▶ [Alıştırma görevleri]
- 1) Açık mektupta seçilmiş senatörler ve milletvekillerinin nereden kaçmak zorunda kaldığı belirtiliyor?
- 2) Açık mektupta "ABD tarihinde benzeri" ile "saygınlık kaybına uğradı." arasındaki bölümü, iki uç da dahil olmak üzere, "kaba kuvvet" ifadesini "şiddet" ile değiştirerek yeniden yazın.

▶ [Alıntılanan metin]
Site icon Turkish Forum

Prof. Dr. Hakkı Keskin’den Joe Biden’a açık mektup!

Uluslararası İlişkiker Uzmanı, Alman Parlamentosu ve Avrupa Parlamenterler Meclisi Eski Üyesi Prof. Dr. Hakkı KESKİN, ABD Başkanı Joe Biden ve Başkan Yardımcısı Ms. Kamala Harris’e Türkçe ve İngilizce Açık Mektup Yazdı… - hakki keskin mektup joe biden

Uluslararası İlişkiker Uzmanı, Alman Parlamentosu ve Avrupa Parlamenterler Meclisi Eski Üyesi Prof. Dr. Hakkı KESKİN, ABD Başkanı Joe Biden ve Başkan Yardımcısı Ms. Kamala Harris’e Türkçe ve İngilizce Açık Mektup Yazdı…


ABD Başkanı Sayın Joe Biden,
ABD Başkan Yardımcısı Sayın Kamala Harris,

ABD tarihinde benzeri yaşanmamış Başkan Trump dönemini sonlandırdınız, sizleri kutlarım. Trump, ABD seçimini farkla kaybettiği halde, seçimi kendisinin kazandığını ısrarla iddia ederek, kaba kuvvet yanlısı ırkçı ve aşırı sağcı taraftarlarını ABD demokrasisinin kalbi sayılan Kongre binasına saldırmaya teşvik ederek beş kişinin ölümüme yol açtı. Seçilmiş senatörler ve milletvekilleri kongre salonundan kaçmak zorunda kaldılar. ABD böylece bir sivil darbe girişimine tanık oldu. Dünya`ya demokrasi dersi veren ABD, çok büyük bir imaj ve saygınlık kaybına uğradı.


Yönetiminizin, Trump`ın bu sivil darbe girişiminden, ABD’nin ve hem de diğer ülkelerin nasıl bir ders çıkaracağını herkes gibi ben de çok merak ediyorum. Yemin töreni sonrası yaptığınız konuşmayı büyük bir dikkatle izledim. “Bir kez daha demokrasinin kıymetini, demokrasinin kırılganlığını öğrendik. Dostlarım, demokrasi galip geldi.” demiştiniz.

Demokrasi ve değeri, yalnız ABD için değil, tüm ülkeler için asla vazgeçilmemesi gereken büyük önem taşır. Demokrasi ve onun gereği olan evrensel insan hakları, yargı bağımsızlığı, hukukun üstünlüğü, basın ve fikir özgürlüğü, demokrasiye inanan herkes tarafından ve tüm dünya ülkeleri için savunulması ve korunması gereken evrensel değerlerdir.

▶ [Veri kümesi kesiti]

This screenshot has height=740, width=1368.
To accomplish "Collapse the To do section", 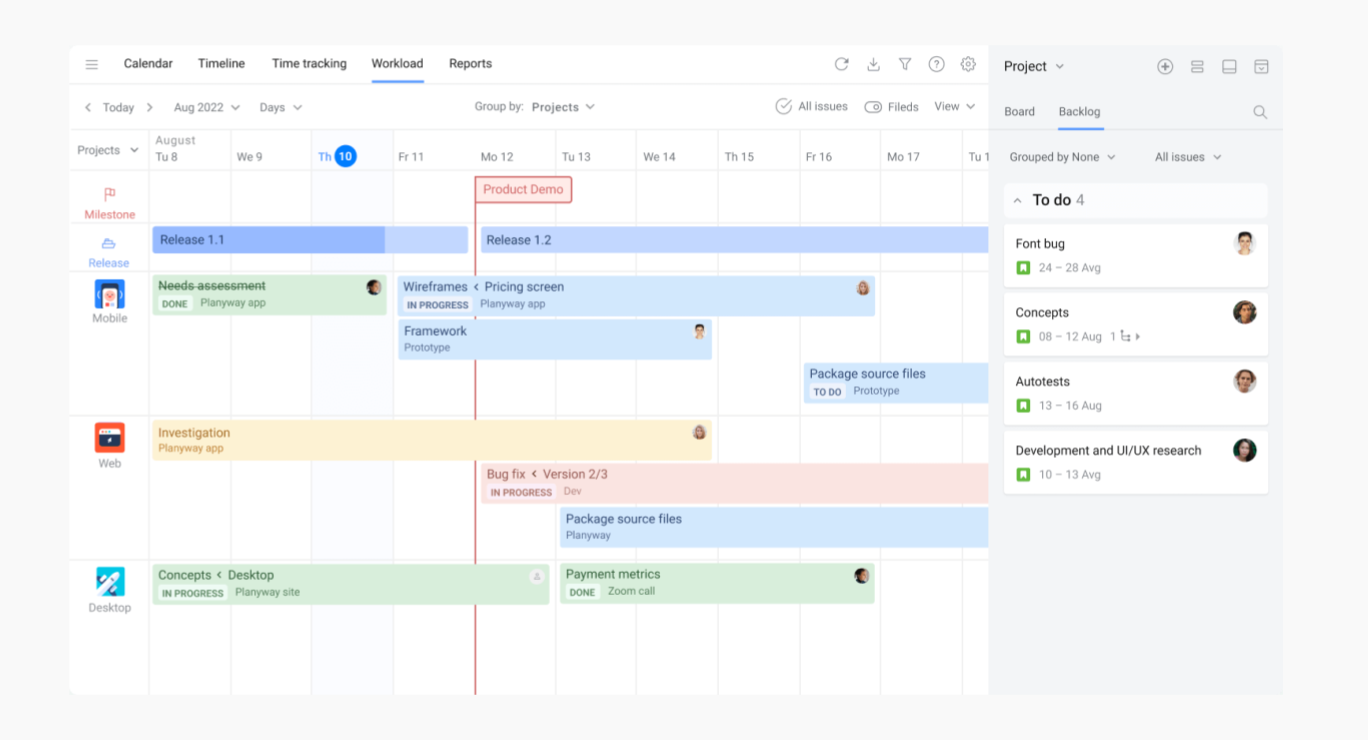I will point(1018,201).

▶ [Görevlere göre yanıtlar]
- 1) Kongre salonundan kaçmak zorunda kaldılar.

- 2)
ABD tarihinde benzeri yaşanmamış Başkan Trump dönemini sonlandırdınız, sizleri kutlarım. Trump, ABD seçimini farkla kaybettiği halde, seçimi kendisinin kazandığını ısrarla iddia ederek, şiddet yanlısı ırkçı ve aşırı sağcı taraftarlarını ABD demokrasisinin kalbi sayılan Kongre binasına saldırmaya teşvik ederek beş kişinin ölümüme yol açtı. Seçilmiş senatörler ve milletvekilleri kongre salonundan kaçmak zorunda kaldılar. ABD böylece bir sivil darbe girişimine tanık oldu. Dünya`ya demokrasi dersi veren ABD, çok büyük bir imaj ve saygınlık kaybına uğradı.